> _EXERCISE 1_
Reproduce the part of the article on the NCBA budget cuts starting at "I spoke last" and ending at "for Checkoff programs.".
> _EXERCISE 2_
According to the article on the NCBA budget cuts, at what rate is the Beef Checkoff assessed?
> _EXERCISE 3_
List every dollar amount given in the article on the NCBA budget cuts, naming each amount only once.

> _TEXT BLOCK_

YESTERDAY at Feedstuffs, I reported on some significant news about the nation’s largest cattlemen’s organization: due to projected reductions in Beef Checkoff funding, the National Cattlemen’s Beef Association (NCBA) will cut nearly 10% from its budget for fiscal year 2014, necessitating staffing reductions at the 26,000-member organization.
NCBA is the largest program contractor of the Cattlemen’s Beef Board (CBB), the organization responsible for administering the federally-mandated Beef Checkoff. As you know, the Checkoff is assessed at a rate of $1 per head on every cattle sale transaction.
Checkoff assessments have been on a fairly steady trend downward from a peak in 2000, and will fall roughly 5.6% in FY2014, according to the most recent budget approved by CBB. The Board collected $41.98 million in assessments last year, but is planning for a at least a $4 million reduction in funds available for funding Authorization Requests for marketing, promotion and research activities.
I spoke last Friday with Kendal Frazier, NCBA’s vice president for planning, governance and leadership development. We discussed the situation, and NCBA’s plans for dealing with it.
“We have to reflect the economic realities of our industry,” he told me, explaining that the multi-year drought gripping many parts of cattle country have led to the most recent reductions in Checkoff assessments. As producers have liquidated herds, fewer head of cattle are changing hands – with an assessment system based on a per-head formula, fewer head selling means fewer dollars for Checkoff programs.
In January, the U.S. Department of Agriculture reported that the nation’s cattle inventory was at its smallest since 1952 – an amazing, and sobering fact. It comes as little surprise, then, that Checkoff assessments collected have fallen to their lowest levels since the program’s first year, when CBB collected a mere $35.9 million.
For NCBA, the prospect of cutting $4-4.3 million from its annual budget – a 10% reduction – means fewer hands to do the organization’s work. Frazier confirmed that NCBA offered a voluntary separation incentive to its employees, and that the program is currently underway; prior to its completion, the organization isn’t discussing the totality of cuts that will be necessary, but $4 million isn’t an insignificant amount of staffing to trim.

Stored records:
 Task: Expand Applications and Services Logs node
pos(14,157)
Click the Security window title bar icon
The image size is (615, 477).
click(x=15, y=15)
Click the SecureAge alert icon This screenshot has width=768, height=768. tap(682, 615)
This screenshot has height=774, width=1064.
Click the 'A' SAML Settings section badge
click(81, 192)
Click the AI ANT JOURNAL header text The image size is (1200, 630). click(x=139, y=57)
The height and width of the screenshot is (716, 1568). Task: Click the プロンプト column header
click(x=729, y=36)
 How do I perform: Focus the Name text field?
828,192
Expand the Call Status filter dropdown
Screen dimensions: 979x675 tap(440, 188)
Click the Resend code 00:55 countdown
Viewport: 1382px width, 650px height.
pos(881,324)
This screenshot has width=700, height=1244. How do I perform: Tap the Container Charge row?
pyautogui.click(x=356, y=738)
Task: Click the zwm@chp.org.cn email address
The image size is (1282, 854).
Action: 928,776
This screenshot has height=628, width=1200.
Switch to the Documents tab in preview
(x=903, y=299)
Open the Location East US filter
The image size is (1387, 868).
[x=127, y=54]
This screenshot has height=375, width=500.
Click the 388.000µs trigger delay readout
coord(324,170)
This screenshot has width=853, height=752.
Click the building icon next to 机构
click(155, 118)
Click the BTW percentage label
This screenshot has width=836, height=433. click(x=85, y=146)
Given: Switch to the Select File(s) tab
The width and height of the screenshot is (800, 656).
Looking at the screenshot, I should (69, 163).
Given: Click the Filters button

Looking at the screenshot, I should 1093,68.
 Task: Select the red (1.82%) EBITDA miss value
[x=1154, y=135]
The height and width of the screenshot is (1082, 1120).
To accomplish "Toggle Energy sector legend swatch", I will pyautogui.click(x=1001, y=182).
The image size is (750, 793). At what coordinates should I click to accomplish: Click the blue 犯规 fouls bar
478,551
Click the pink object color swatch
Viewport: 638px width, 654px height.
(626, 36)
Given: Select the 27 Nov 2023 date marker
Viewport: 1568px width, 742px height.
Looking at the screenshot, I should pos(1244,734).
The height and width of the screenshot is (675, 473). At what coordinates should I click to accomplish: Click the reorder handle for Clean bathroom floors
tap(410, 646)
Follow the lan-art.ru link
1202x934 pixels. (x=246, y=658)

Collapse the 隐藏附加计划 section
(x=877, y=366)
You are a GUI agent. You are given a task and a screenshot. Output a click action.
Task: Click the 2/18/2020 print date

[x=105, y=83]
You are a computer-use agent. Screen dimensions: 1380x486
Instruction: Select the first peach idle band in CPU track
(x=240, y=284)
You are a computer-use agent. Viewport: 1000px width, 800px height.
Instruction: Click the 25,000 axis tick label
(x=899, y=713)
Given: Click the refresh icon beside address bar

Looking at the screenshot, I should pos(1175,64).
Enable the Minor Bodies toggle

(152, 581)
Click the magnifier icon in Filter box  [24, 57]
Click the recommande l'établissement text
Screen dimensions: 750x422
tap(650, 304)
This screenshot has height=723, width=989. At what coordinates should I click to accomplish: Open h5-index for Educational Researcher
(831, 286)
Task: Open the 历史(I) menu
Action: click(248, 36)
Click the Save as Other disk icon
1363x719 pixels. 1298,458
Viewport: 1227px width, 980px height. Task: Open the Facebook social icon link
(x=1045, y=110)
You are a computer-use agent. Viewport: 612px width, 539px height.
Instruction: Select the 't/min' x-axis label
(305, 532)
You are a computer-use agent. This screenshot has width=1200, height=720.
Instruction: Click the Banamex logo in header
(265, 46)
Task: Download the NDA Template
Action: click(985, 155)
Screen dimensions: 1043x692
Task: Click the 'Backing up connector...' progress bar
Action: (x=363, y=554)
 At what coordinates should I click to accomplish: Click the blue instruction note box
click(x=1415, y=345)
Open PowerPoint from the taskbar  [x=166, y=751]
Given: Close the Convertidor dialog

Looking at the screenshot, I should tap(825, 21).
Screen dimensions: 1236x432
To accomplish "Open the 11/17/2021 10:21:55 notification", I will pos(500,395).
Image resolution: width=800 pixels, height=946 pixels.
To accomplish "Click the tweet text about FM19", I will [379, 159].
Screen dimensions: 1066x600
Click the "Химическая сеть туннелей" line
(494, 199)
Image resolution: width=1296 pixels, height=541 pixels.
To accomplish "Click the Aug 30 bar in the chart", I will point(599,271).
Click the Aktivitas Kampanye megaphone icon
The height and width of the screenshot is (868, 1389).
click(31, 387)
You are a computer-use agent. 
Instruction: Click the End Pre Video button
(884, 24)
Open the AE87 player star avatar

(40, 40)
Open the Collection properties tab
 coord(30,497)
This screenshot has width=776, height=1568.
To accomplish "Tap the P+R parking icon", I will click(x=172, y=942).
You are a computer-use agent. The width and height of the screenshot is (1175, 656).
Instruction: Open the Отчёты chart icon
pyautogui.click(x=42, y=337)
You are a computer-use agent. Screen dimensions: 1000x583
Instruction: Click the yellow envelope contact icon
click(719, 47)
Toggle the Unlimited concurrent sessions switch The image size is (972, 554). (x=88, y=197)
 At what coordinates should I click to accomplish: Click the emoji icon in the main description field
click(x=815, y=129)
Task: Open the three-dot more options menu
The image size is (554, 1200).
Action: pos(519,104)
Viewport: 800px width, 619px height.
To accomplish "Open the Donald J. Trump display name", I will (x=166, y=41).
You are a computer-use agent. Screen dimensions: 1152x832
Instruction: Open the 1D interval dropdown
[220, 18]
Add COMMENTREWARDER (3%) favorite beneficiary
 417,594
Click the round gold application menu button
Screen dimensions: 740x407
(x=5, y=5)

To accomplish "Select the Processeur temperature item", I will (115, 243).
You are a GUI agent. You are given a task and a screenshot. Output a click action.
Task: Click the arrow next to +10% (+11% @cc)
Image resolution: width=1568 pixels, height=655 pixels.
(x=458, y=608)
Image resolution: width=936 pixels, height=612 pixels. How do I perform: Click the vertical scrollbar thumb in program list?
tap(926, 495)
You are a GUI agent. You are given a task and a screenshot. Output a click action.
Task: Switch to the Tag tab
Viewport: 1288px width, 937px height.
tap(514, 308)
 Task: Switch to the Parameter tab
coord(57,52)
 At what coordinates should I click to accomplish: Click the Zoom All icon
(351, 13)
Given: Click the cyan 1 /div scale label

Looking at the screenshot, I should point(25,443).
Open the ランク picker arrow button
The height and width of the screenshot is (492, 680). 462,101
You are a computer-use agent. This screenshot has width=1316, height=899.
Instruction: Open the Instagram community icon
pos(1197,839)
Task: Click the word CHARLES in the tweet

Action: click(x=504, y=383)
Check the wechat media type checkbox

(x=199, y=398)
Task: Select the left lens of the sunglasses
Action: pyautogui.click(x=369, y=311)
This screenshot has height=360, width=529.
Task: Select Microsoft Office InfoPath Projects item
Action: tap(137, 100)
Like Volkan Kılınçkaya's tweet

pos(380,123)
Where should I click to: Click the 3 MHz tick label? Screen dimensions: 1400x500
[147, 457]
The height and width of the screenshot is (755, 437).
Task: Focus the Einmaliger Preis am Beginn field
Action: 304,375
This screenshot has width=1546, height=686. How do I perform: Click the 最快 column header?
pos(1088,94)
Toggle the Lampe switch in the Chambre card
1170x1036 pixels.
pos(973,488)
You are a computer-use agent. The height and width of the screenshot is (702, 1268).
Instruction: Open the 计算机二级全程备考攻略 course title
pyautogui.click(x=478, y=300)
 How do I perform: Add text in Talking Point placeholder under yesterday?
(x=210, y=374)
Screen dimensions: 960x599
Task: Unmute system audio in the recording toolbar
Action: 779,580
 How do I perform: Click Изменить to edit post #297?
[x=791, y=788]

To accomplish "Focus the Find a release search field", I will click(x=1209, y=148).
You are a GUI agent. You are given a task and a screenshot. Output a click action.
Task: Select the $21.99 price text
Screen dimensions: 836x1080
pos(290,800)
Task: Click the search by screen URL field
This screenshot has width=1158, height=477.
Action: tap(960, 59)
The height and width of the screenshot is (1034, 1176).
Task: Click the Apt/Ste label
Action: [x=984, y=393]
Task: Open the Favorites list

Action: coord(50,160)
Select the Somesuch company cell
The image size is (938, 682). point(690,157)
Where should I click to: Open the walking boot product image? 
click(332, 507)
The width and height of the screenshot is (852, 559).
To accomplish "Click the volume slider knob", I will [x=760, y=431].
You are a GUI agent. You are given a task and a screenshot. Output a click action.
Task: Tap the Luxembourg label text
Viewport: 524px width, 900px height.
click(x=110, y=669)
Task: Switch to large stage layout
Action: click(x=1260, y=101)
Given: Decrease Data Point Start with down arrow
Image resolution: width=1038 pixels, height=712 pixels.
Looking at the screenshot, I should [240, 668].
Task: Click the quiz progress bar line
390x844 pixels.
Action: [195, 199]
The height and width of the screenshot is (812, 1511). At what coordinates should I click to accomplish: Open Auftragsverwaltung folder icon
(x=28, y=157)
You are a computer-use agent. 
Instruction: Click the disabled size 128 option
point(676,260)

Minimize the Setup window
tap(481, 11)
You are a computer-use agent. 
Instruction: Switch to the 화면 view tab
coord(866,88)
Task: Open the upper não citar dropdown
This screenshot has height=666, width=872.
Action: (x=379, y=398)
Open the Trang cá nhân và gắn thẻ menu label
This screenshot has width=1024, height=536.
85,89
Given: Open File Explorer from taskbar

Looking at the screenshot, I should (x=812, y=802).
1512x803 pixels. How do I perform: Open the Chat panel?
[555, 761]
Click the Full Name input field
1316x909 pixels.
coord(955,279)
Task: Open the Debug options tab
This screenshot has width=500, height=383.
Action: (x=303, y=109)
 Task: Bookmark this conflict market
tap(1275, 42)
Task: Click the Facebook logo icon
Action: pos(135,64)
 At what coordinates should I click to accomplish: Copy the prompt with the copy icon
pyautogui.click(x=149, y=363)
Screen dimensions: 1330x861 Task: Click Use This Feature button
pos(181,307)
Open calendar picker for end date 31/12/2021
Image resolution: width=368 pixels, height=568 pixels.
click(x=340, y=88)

> _EXERCISE SOLUTION 1_
I spoke last Friday with Kendal Frazier, NCBA’s vice president for planning, governance and leadership development. We discussed the situation, and NCBA’s plans for dealing with it.
“We have to reflect the economic realities of our industry,” he told me, explaining that the multi-year drought gripping many parts of cattle country have led to the most recent reductions in Checkoff assessments. As producers have liquidated herds, fewer head of cattle are changing hands – with an assessment system based on a per-head formula, fewer head selling means fewer dollars for Checkoff programs.

> _EXERCISE SOLUTION 2_
$1 per head on every cattle sale transaction.

> _EXERCISE SOLUTION 3_
$1
$41.98 million
$4 million
$35.9 million
$4-4.3 million